Scientific classification
- Kingdom: Animalia
- Clade: Bilateria
- Phylum: incertae sedis
- Genus: †Microschedia Geyer, 1994
- Species: †M. amphitrite
- Binomial name: †Microschedia amphitrite Geyer, 1994

= Microschedia =

- Genus: Microschedia
- Species: amphitrite
- Authority: Geyer, 1994
- Parent authority: Geyer, 1994

Extinct genus of enigmatic organisms

Microschedia is an enigmatic fossil bilaterian known from four specimens from Lower Cambrian Amouslek Formation deposits in Morocco.

== Morphology ==

The fossils are approximately discoid, and covered with a net-like pattern.

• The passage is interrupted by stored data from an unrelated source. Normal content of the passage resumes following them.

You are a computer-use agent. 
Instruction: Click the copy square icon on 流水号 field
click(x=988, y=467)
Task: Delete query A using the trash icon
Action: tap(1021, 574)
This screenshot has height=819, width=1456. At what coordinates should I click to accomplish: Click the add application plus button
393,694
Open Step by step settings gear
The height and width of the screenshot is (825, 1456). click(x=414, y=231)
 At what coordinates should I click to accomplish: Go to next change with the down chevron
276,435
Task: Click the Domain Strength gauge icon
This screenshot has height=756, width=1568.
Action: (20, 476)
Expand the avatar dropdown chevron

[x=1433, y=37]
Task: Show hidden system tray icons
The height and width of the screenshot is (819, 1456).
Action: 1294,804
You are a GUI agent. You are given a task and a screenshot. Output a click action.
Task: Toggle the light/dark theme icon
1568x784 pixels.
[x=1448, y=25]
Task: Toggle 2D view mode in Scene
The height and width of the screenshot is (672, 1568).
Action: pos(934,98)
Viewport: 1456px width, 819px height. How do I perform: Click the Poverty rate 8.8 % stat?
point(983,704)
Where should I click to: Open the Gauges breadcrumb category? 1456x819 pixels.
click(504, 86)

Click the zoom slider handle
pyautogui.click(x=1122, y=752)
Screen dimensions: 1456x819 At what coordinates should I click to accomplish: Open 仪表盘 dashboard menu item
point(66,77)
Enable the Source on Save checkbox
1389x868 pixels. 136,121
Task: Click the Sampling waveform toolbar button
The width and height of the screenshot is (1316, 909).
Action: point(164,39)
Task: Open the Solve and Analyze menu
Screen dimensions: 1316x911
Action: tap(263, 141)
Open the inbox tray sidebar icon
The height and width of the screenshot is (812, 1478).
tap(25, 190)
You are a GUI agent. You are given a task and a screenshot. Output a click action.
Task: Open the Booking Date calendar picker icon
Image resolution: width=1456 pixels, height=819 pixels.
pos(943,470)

Fine hair-like projections extend beyond the edge of this almost-flat, firm (but non-mineralized) "shell", which bears no trace of muscle scars.

== Affinity ==

Although there are problems with both brachiopod and cnidarian interpretations, no other animal group provides a good match for these fossils. An affinity with the stem-group brachiopod Mickwitzia is currently considered to be the most likely interpretation for this fossil.

The enigmatic Cambrian and Ordovician animals Heliomedusa, Marocella and Conchopeltis warrant comparison, although again large differences exist between these taxa.